→ Фрагмент текста
Исследователь Центра изучения наук о развитии Кембриджского университета (Великобритания) Чокан Лаумулин о том, какие открытия изменят индустриальную картину мира, какую роль здесь играют страны Евразийского союза, почему в ЕАЭС следует делать ставку на фундаментальные исследования и, прежде всего, физику, а также о том, как в закрытых советских НИИ изобретали интернет.
— Для начала хочется понять, чем в современном мире измеряется состояние науки в разных странах? Обычно в публицистике начинают сравнивать число Нобелевских лауреатов, ссылок в реферируемых журналах, позиции вузов в мировых рейтингах.
— Лишь Нобелевскими премиями состояние науки нельзя измерить. Это достаточно условный показатель. Ни аль-Хорезми, ни Исаак Ньютон, к примеру, не были и не могли бы стать Нобелевскими лауреатами по понятным причинам, но вклад этих личностей в развитие нынешней науки переоценить невозможно. Без алгоритма и алгебры, названных в честь аль-Хорезми, или формулы Ньютона-Лейбница невозможен сегодняшний цифровой мир.
Абсолютно объективных критериев при присуждении Нобелевской премии не существует. Равно как и в оценке успешности того или иного вуза, говоря об образовании. Приведу простой пример: чуть ли не единственный российский вуз, попадающий в мировые рейтинги – это МГУ. При этом, на деле выпускники естественно-научных факультетов МГУ и многих других российских вузов легко находят работу в ведущих мировых научных центрах уже на последнем году обучения.
— На Ваш взгляд, какие главные научные задачи стоят перед государствами ЕАЭС?

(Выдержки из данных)
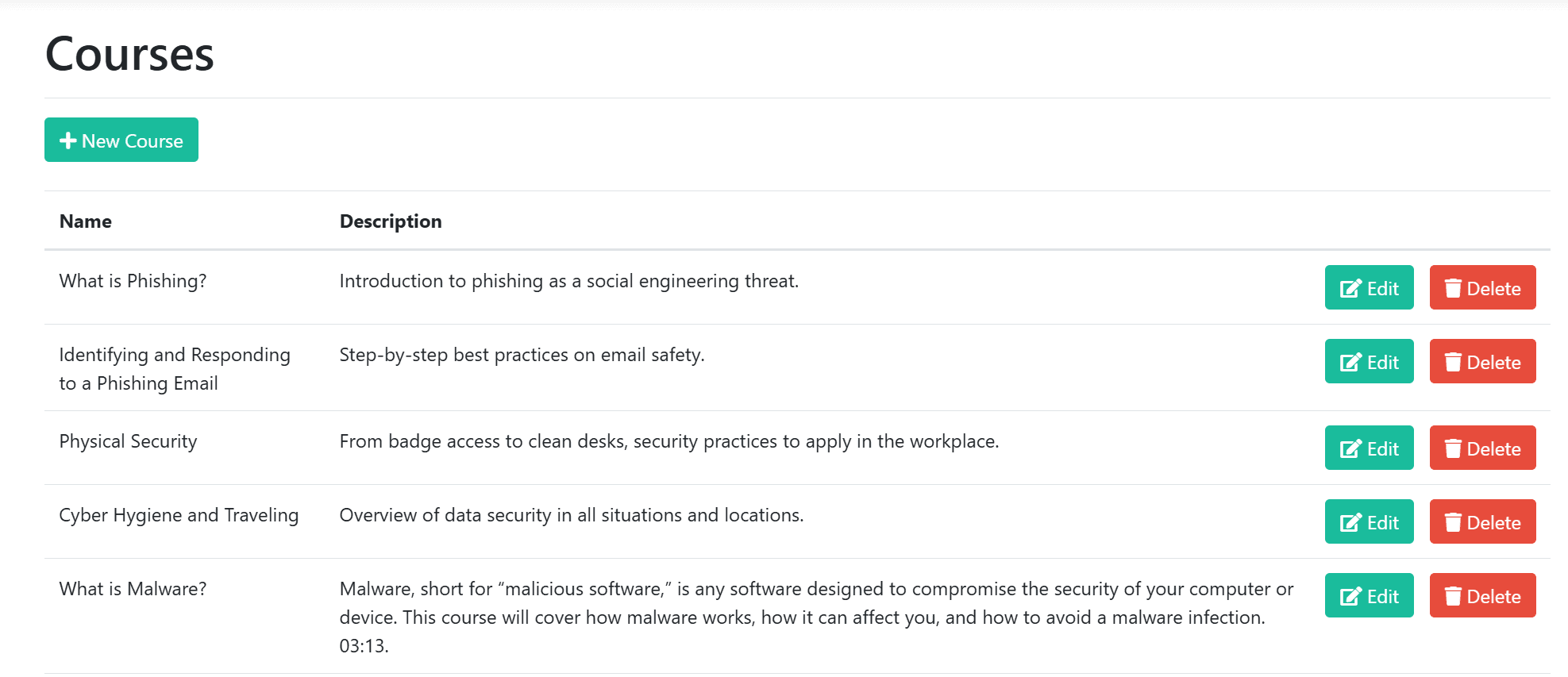Click pencil icon for What is Malware?
Viewport: 1568px width, 677px height.
pyautogui.click(x=1350, y=596)
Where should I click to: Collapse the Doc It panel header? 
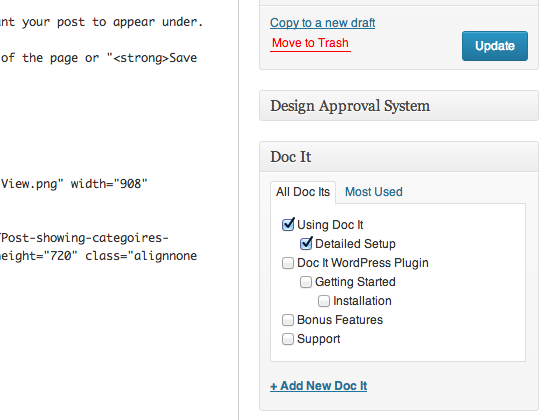click(x=399, y=157)
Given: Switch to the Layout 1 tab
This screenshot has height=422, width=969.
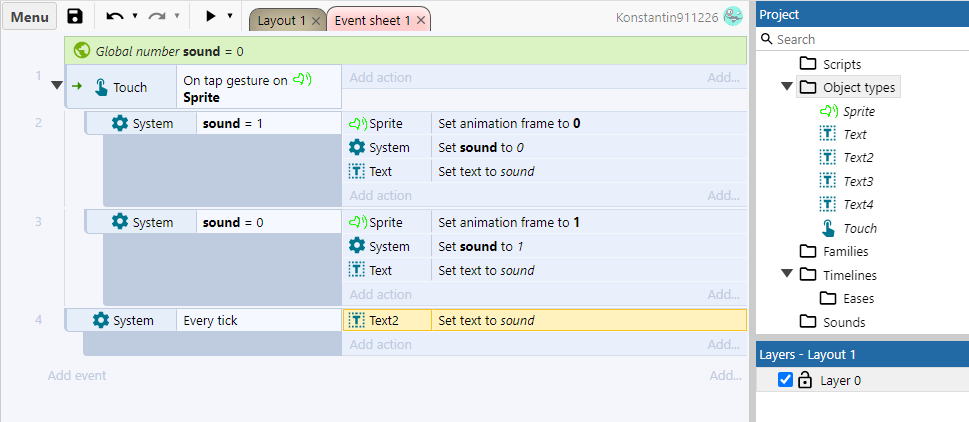Looking at the screenshot, I should (x=281, y=20).
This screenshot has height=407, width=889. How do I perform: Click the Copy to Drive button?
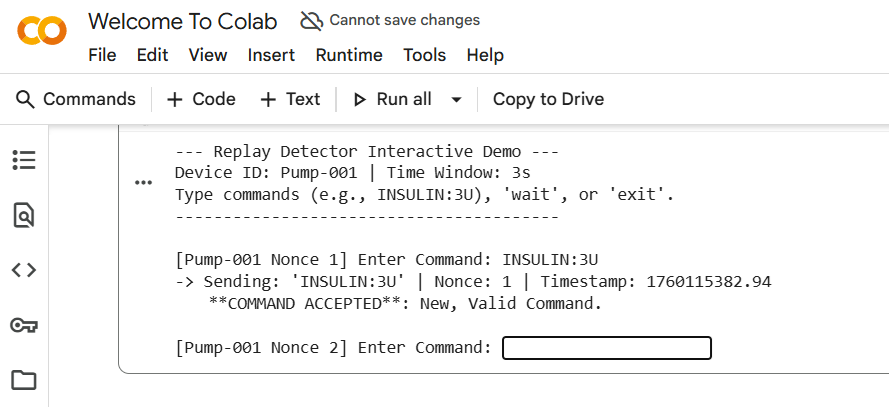tap(548, 99)
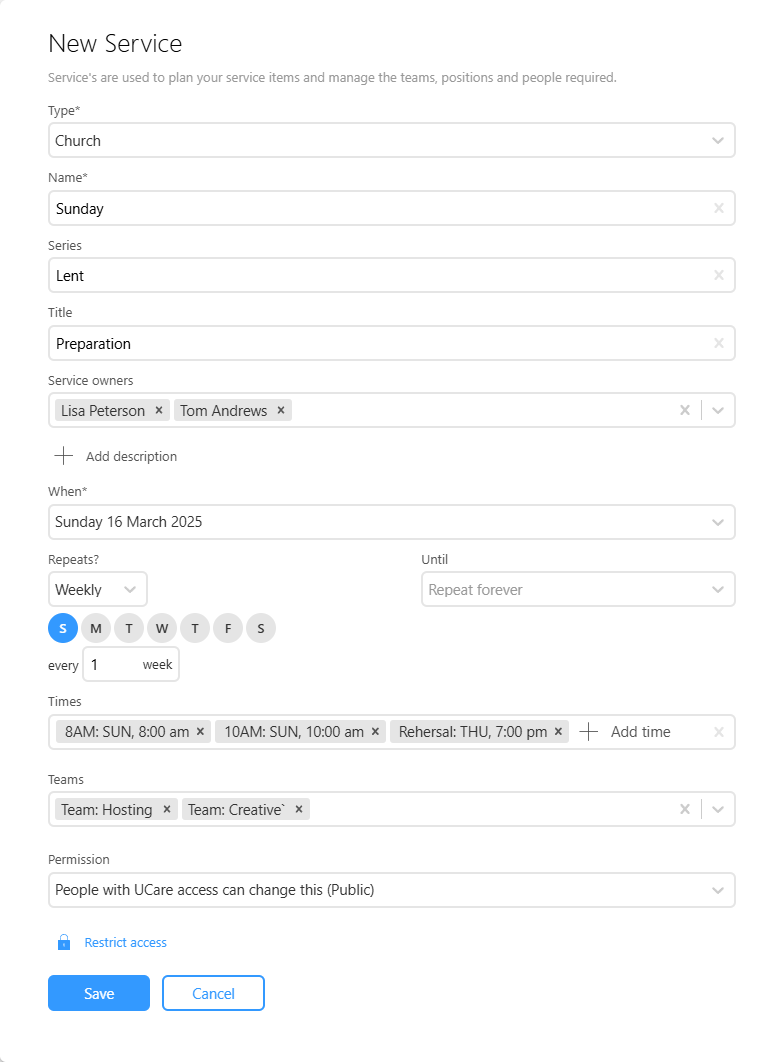Remove Tom Andrews owner tag
Image resolution: width=769 pixels, height=1062 pixels.
[280, 410]
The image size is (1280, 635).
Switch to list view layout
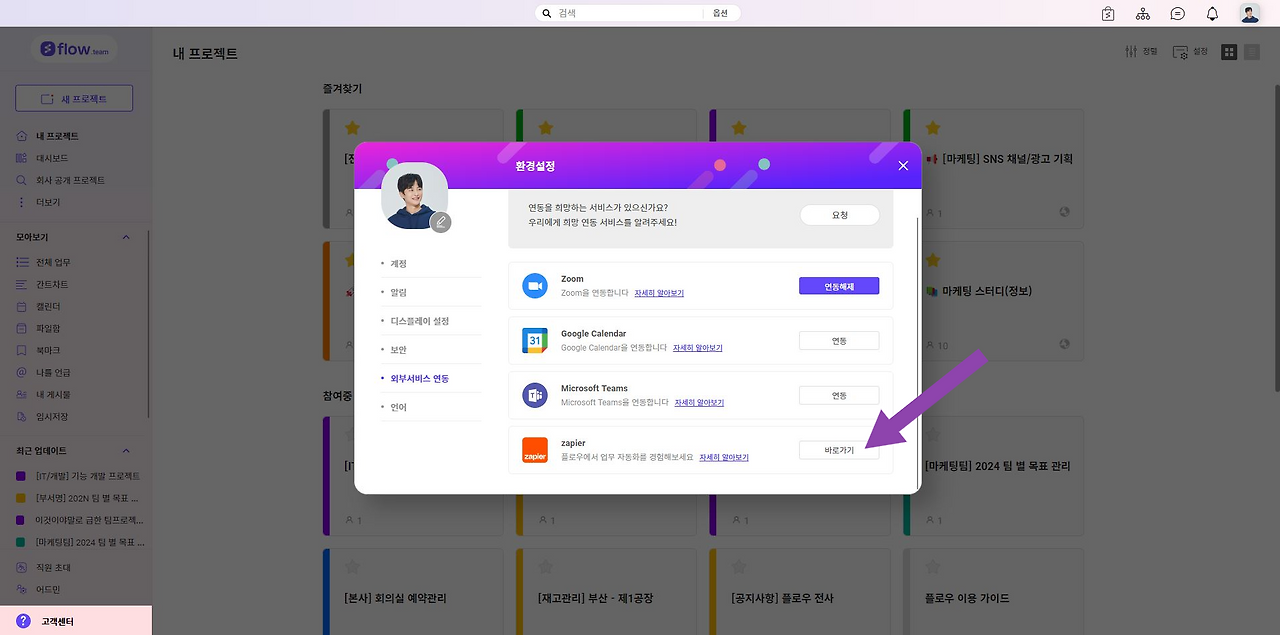[1253, 51]
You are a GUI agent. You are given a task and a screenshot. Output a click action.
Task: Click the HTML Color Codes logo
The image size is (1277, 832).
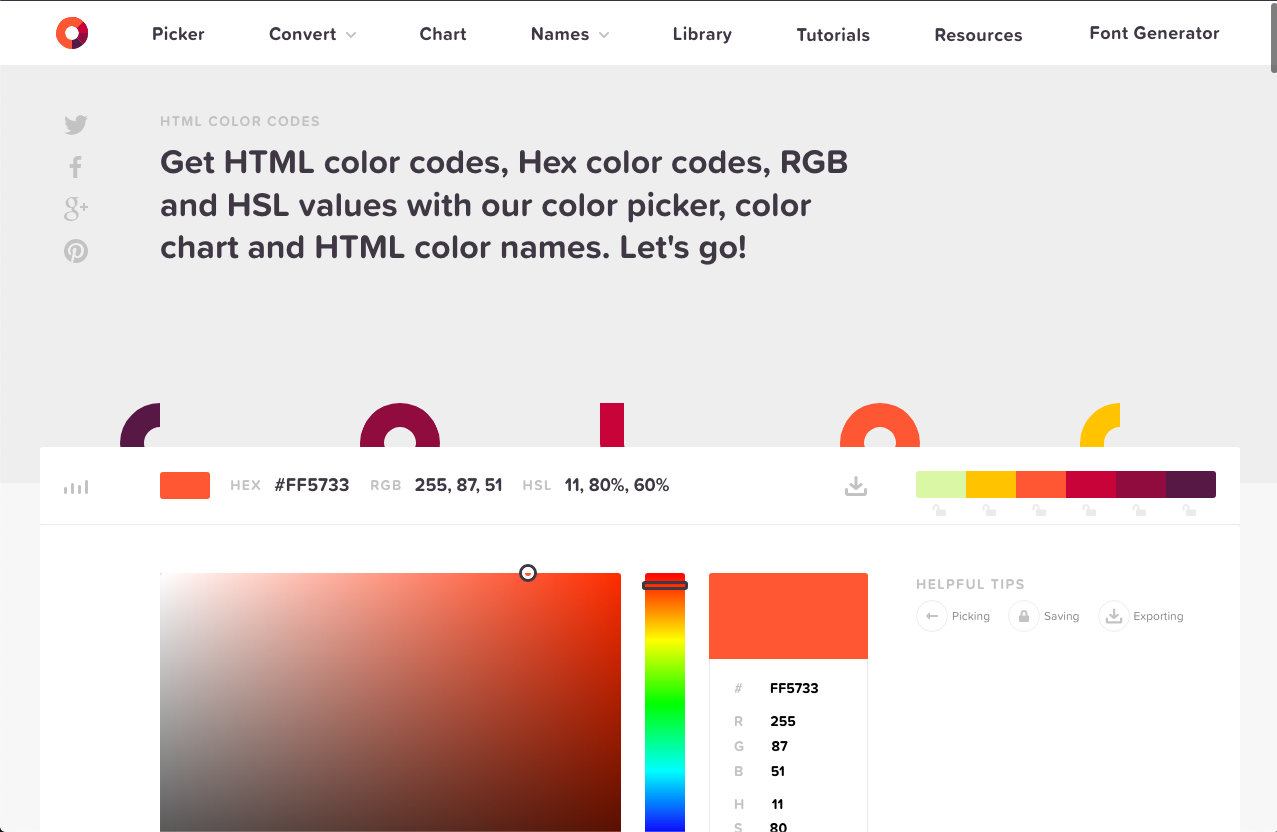click(x=72, y=33)
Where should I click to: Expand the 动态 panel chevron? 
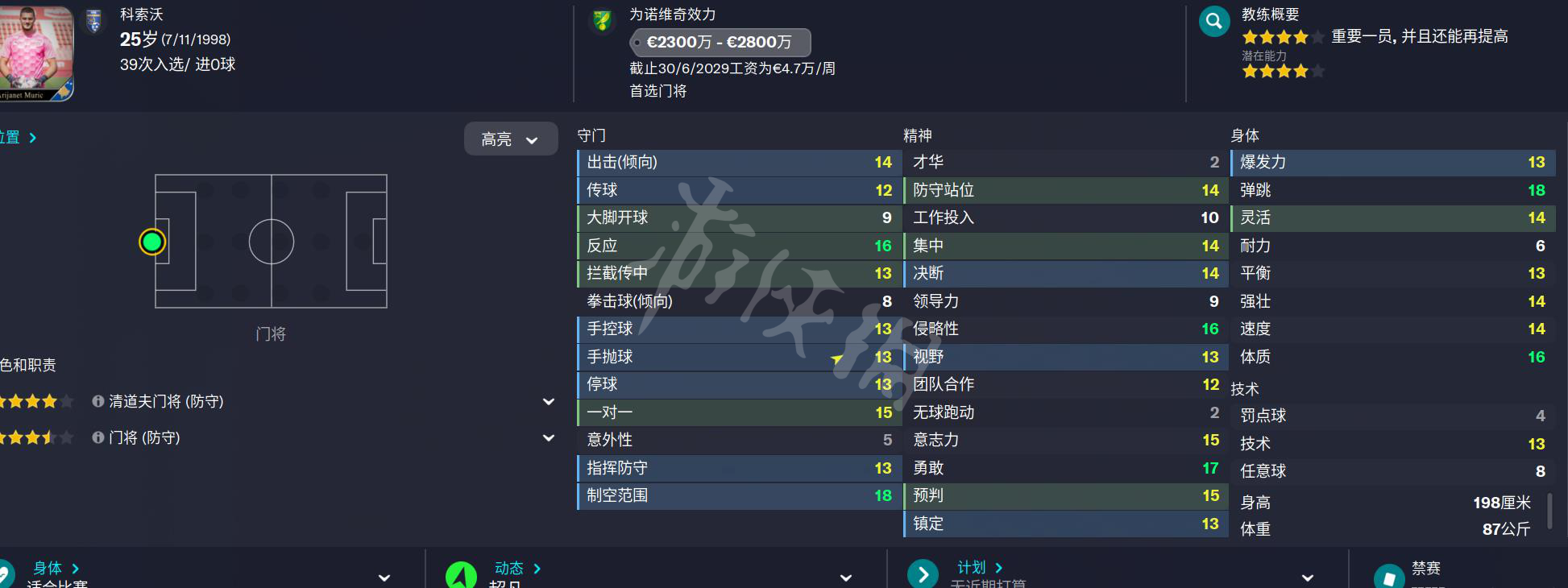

→ Что нужно сделать
Верните из интервью о науке отрывок от слов «Абсолютно объективных критериев» до слов «последнем году обучения.» включительно, без единого изменения.

→ Результат выполнения
Абсолютно объективных критериев при присуждении Нобелевской премии не существует. Равно как и в оценке успешности того или иного вуза, говоря об образовании. Приведу простой пример: чуть ли не единственный российский вуз, попадающий в мировые рейтинги – это МГУ. При этом, на деле выпускники естественно-научных факультетов МГУ и многих других российских вузов легко находят работу в ведущих мировых научных центрах уже на последнем году обучения.